Os autores mostram que o PBF reduziu em 20% a taxa de mortalidade infantil motivada por doenças derivadas da pobreza (desnutrição, diarreia) em crianças até cinco anos de idade. Esses são os dados. O resto é ideologia. Ou ignorância.

- O senhor acredita que o Bolsa Família está formando um camada ativa e produtiva economicamente?
Eu não acredito nas coisas. Ou há estudos ou não há. E pelas pesquisas não há evidência empírica que mostre que o beneficiário do PBF deixe de trabalhar. Baseio-me no estudo de Oliveira, Luís Felipe Batista de; e Soares, Sergei S. D. “Efeito preguiça” em programas de transferência de renda?. Programa Bolsa Família : uma década de inclusão e cidadania. Organizadores: Tereza Campello, Marcelo Côrtes Neri.Brasília : Ipea, 2013.

- É necessário existir portas de saída para o Bolsa Família? Quais seriam elas? O senhor acredita que o governo tem dedicado atenção a estas “saídas”?
Como forma de assegurar a inserção no mercado de trabalho da população em situação de vulnerabilidade, o Programa Nacional de Acesso ao Ensino Técnico e Emprego (Pronatec) já ofertou 800 mil vagas em cursos para beneficiários do Bolsa Família.

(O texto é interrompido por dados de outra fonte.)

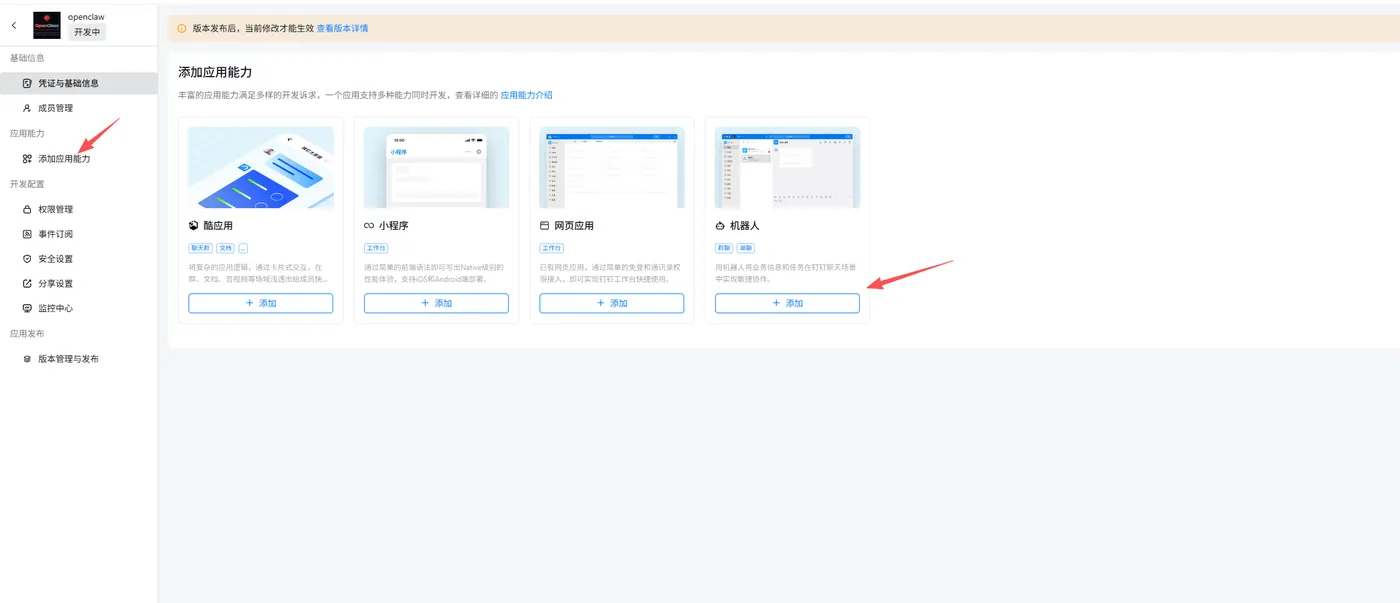Click the 凭证与基础信息 credentials icon

25,83
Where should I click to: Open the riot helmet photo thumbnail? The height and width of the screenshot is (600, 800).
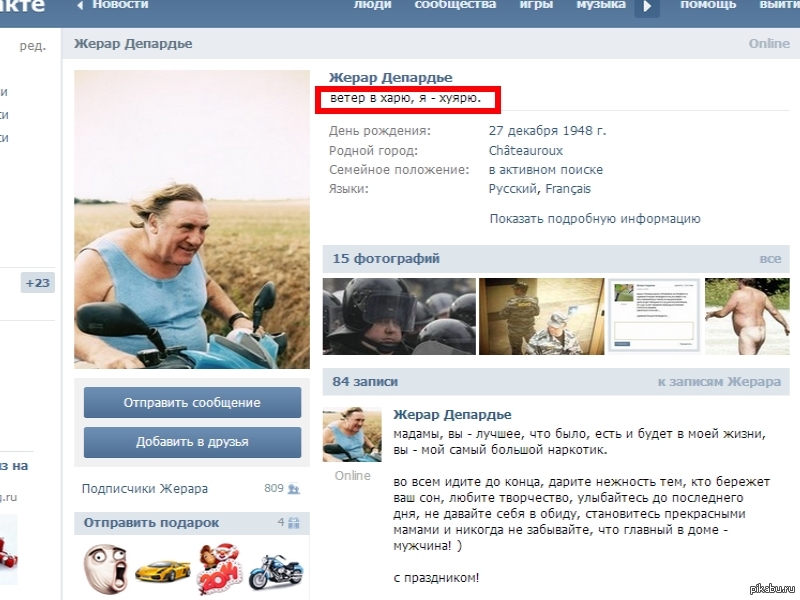point(399,316)
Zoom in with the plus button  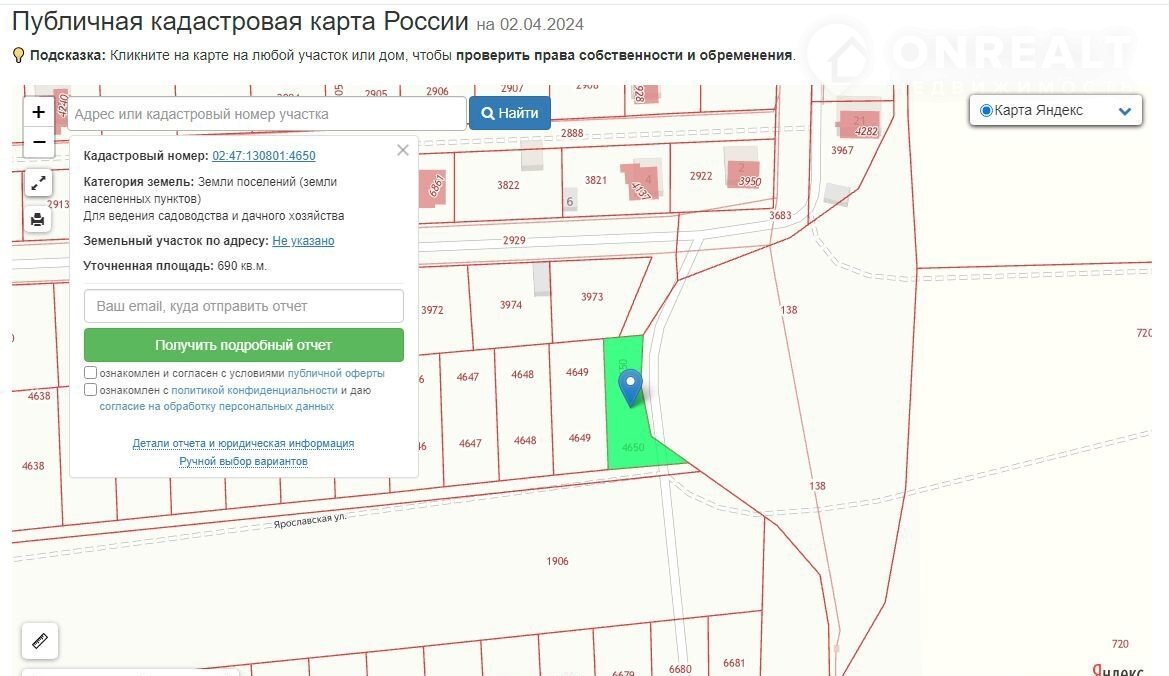click(x=39, y=112)
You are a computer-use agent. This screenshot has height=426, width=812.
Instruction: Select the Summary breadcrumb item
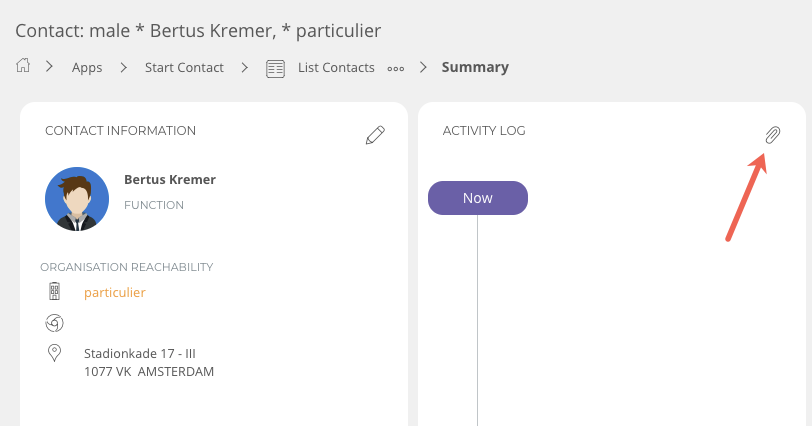click(x=475, y=67)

- O Bolsa Família já está atingindo a segunda geração das famílias. Há o risco de se criar uma dependência do benefício? Caso positivo, como evitar isso?
Ver as duas respostas anteriores.

- Programas como o Bolsa Família são um caminho para a cidadania?
Sim, à medida que aquele que tem dinheiro não precisa se submeter a viver de favores do mandão local, do "coronel". Walquiria Leão Rego e Alessandro Pinzani escreveram um livro chamado Vozes do Bolsa Família - Autonomia, Dinheiro e Cidadania (Editora UNESP, 2013). Ouviram, entre 2006 e 2011, mais de 150 mulheres, nas regiões mais pobres do país, onde a circulação de dinheiro é escassa ou inexistente. A lógica do PBF inverte a gramática do favor em troca do prato de comida e dá dignidade ao titular do cartão. Tem-se a liberdade sobre o que se vai comprar, adquire-se responsabilidade sobre o gasto. Walquiria declarou numa entrevista à Folha de S. Paulo em junho de 2013 o seguinte: "(O que mais me surpreendeu na pesquisa foi) Quando vi a alegria que sentiam de poder partilhar uma comida que era deles, que não tinha sido pedida. Não tinham passado pela humilhação de pedi-la; foram lá e compraram."

- O Bolsa Família é jovem. O senhor acredita que estamos ainda na curva de aprendizagem? Quais aprimoramentos poderiam ser feitos?
Para enfrentar a pobreza e o desamparo dos muitos pobres no Brasil, o PBF é um passo importante mas ainda tímido. É preciso fazer mais e mais.